There were few problems in the 38-18 win over Ireland but they had to dig deep against Wales, when they were reduced to 14 men and led by only a point early in the second half.
However, as they have so often, they found something extra to run out 37-25 winners.
The tour also threw up some milestones for New Zealand.
Peerless flyhalf Dan Carter moved ahead of Jonny Wilkinson as the game's highest points scorer, while captain Richie McCaw, who enjoyed another immense tour, and fullback Mils Muliaina overtook Sean Fitzpatrick as the country's most-capped players.
Coach Graham Henry eschewed his previous policy of widespread changes, instead working on moulding his first-choice team, but he will be delighted with the new off-loading option provided by giant centre Sonny Bill Williams.

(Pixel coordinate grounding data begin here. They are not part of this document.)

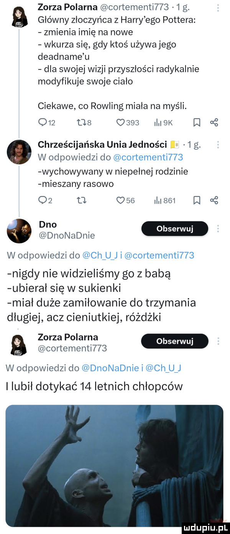The width and height of the screenshot is (230, 534).
Task: Open the three-dot menu on top post
Action: pyautogui.click(x=219, y=7)
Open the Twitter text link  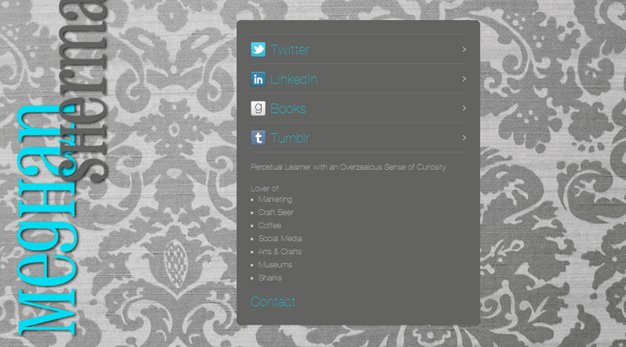[x=290, y=50]
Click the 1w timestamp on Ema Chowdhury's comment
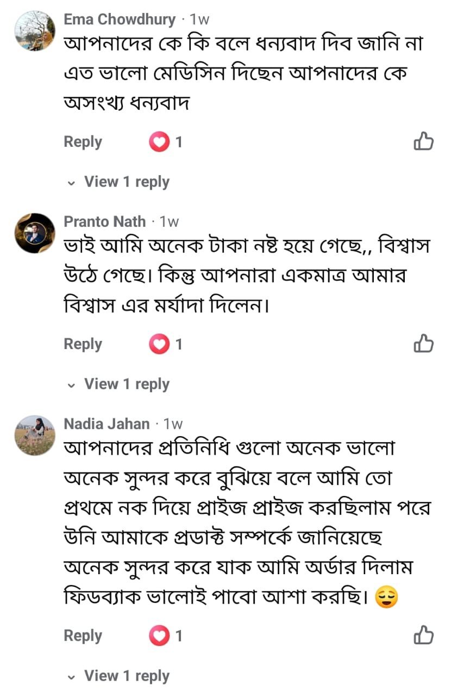Viewport: 464px width, 696px height. point(199,20)
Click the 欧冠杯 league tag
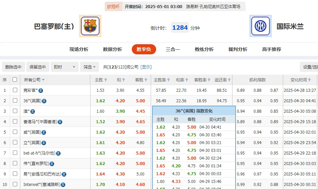The width and height of the screenshot is (318, 189). click(113, 6)
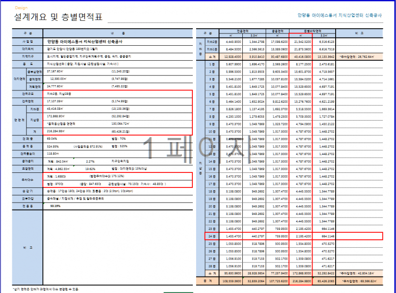396x293 pixels.
Task: Click the '설계개요 및 층별면적표' page title
Action: 58,18
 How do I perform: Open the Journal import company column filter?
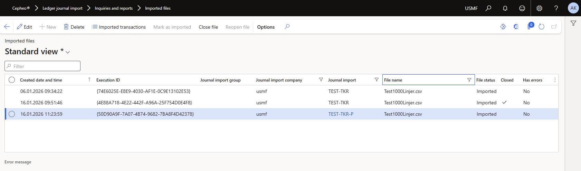click(x=321, y=80)
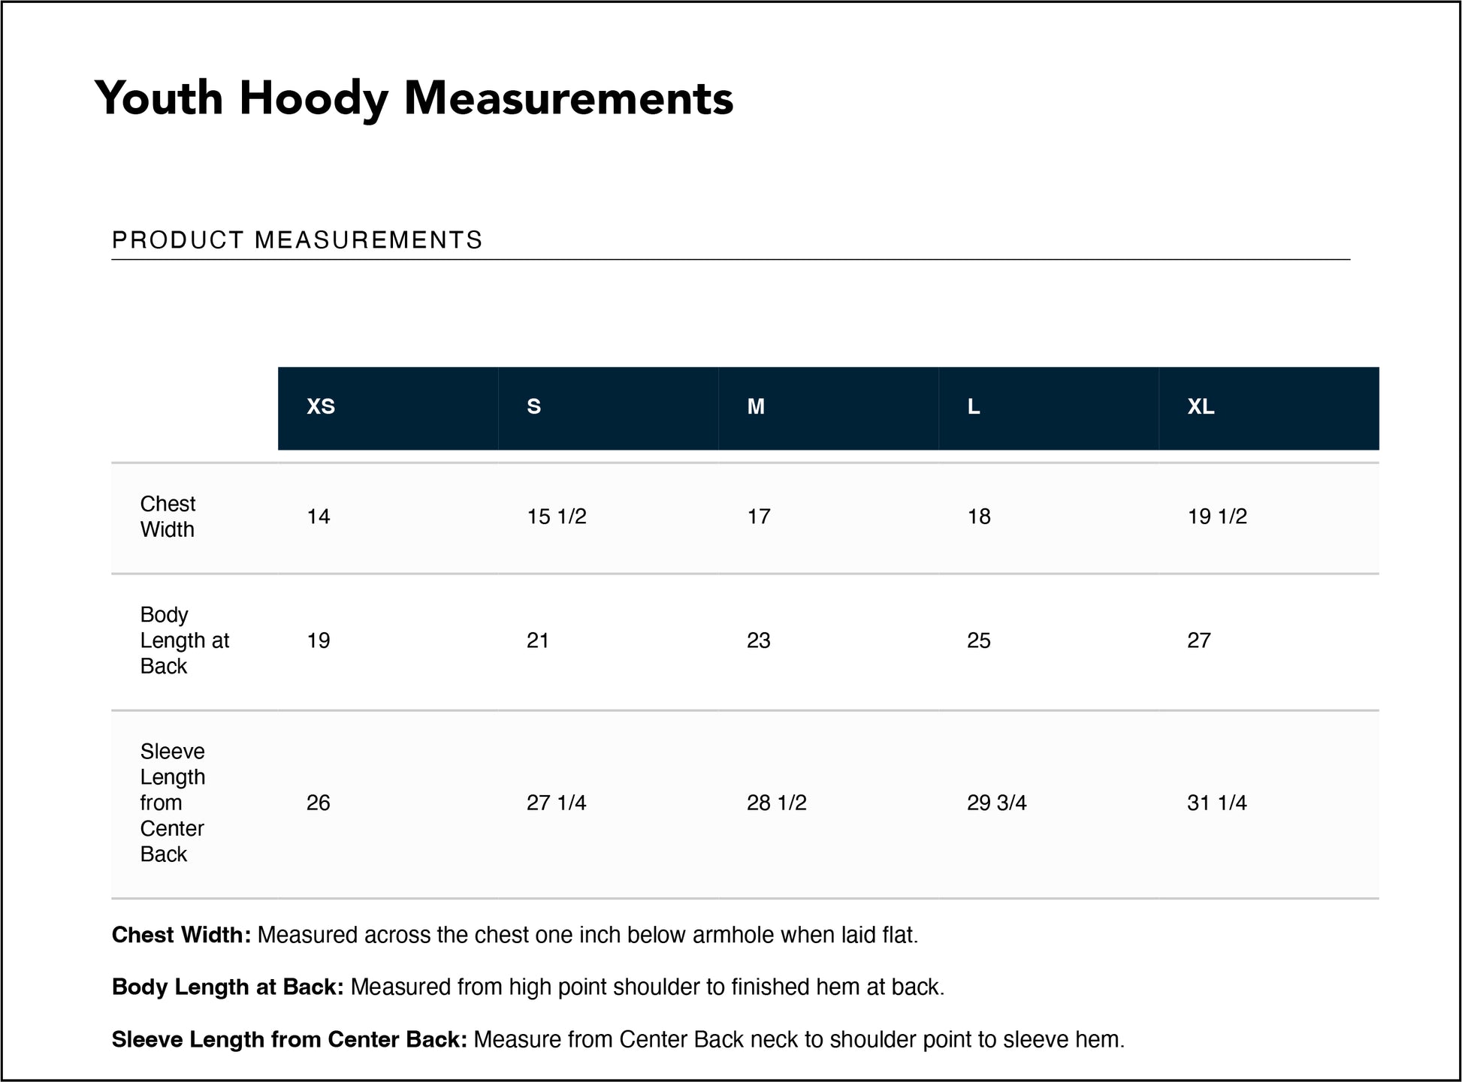Select the M body length value 23
This screenshot has width=1462, height=1082.
pyautogui.click(x=759, y=640)
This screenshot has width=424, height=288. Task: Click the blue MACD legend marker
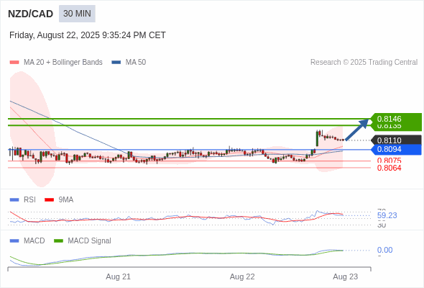coord(14,241)
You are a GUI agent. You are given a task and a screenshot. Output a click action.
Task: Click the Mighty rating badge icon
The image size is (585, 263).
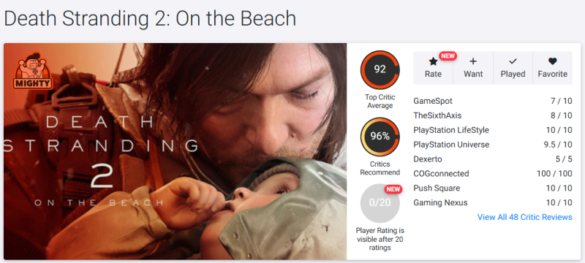32,71
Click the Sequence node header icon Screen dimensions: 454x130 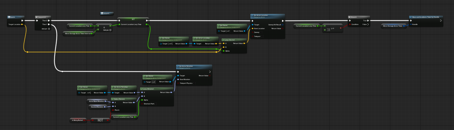[37, 17]
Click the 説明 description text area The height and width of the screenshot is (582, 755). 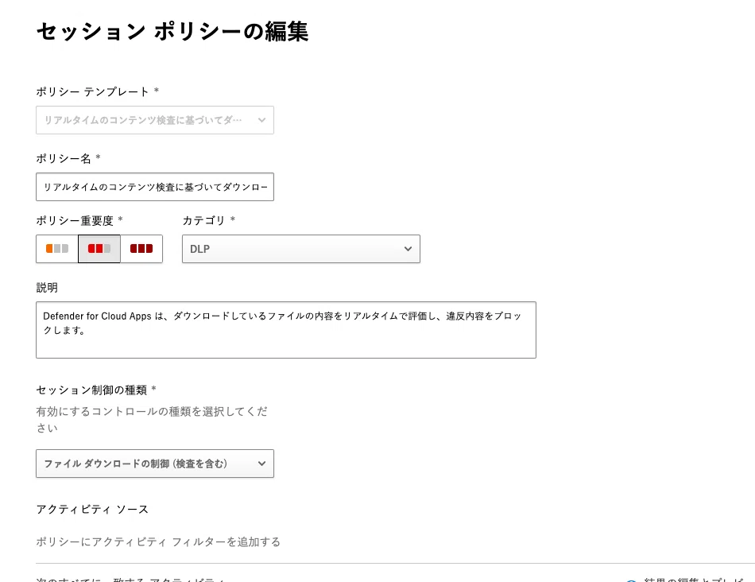coord(286,330)
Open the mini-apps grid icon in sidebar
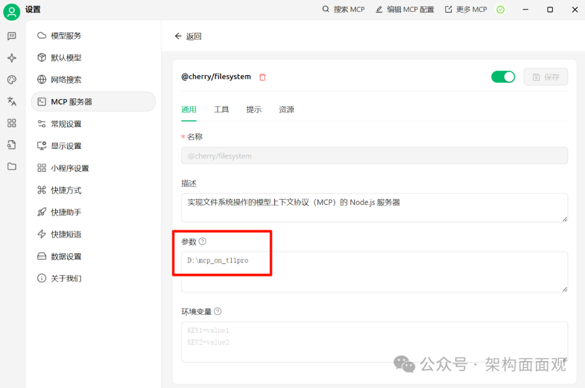This screenshot has height=388, width=585. click(11, 123)
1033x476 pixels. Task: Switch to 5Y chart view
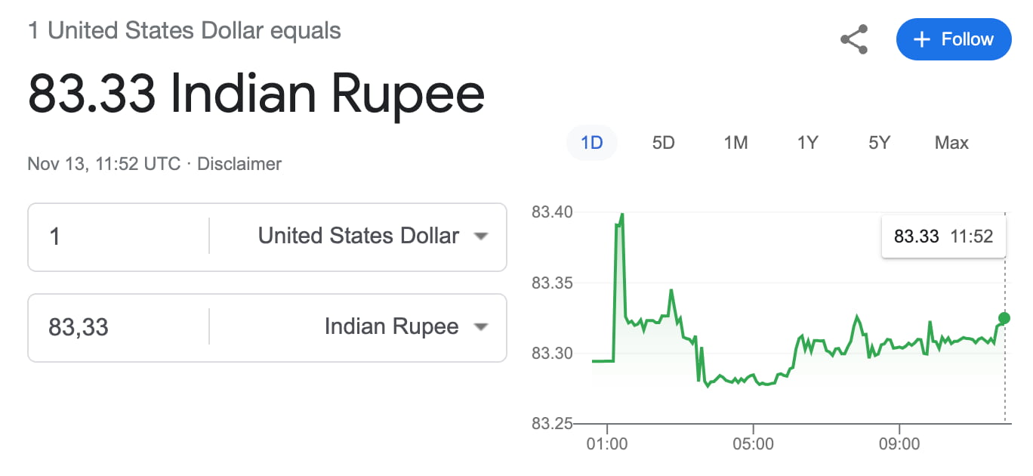879,143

The success of 2010 will be forgotten, however, if the All Blacks fail again at the World Cup on home soil next year.
South Africa are proof of how quickly things can change -- and change back again.
Having won the Tri-Nations and beaten the British and Irish Lions in 2009, they were under fire from all quarters after a poor 2010 Tri-Nations.
They limped to wins over Ireland and Wales but their grand slam hopes were undone when Dan Parks kicked Scotland to a 21-17 win at a sodden Murrayfield.
Stung by criticism, the world champions were back to their belligerent best when they overpowered England 21-11 for their seventh successive win over the hosts.
Australia, too, were under pressure after they were blown away by England and saw their midweek side humiliated by Munster.
They stopped the rot by beating Italy and then, in probably the most impressive display of the month's internationals, dismantled France in a record 59-17 victory in Paris.
"We can't explain how we collapsed mentally and physically, individually and collectively in the last 30 minutes," said France coach Marc Lievremont, who said he had no intention of resigning following an unimpressive campaign that brought earlier wins over Fiji and Argentina.
England fans had also been bemused, in a good way, after seeing their team's backs cut loose to beat Australia 35-18.
Winger Chris Ashton, one of a new breed of young players who have breathed life into the sleeping giant, scored arguably the try of the month with his length-of-the field break, but manager Martin Johnson was right to pour cold water on claims that England are a changed team.
They did well enough to beat Samoa but were unable to reproduce their back-line fizz, or, more worryingly, match the forward power of the Springboks in a disappointing finale.
Of the traditional European powers, Scotland have probably advanced the most, despite an abject display against the All Blacks.
Ireland had to work hard to beat Samoa and strolled past a woeful Argentina, who have gone backwards since reaching the 2007 World Cup semi-finals.
The Irish played well in patches in defeat by the Springboks but, as ever, were unable to dent the All Blacks.
Wales should have beaten South Africa, were poor when drawing with Fiji, and will rue another missed opportunity against New Zealand.
Italy still look off the pace and, after being beaten by Argentina and Australia, had to work hard to get past Fiji.
One European bright spot was Romania beating Uruguay over two legs to become the 20th and final qualifier for the 2011 World Cup, which starts in New Zealand next September.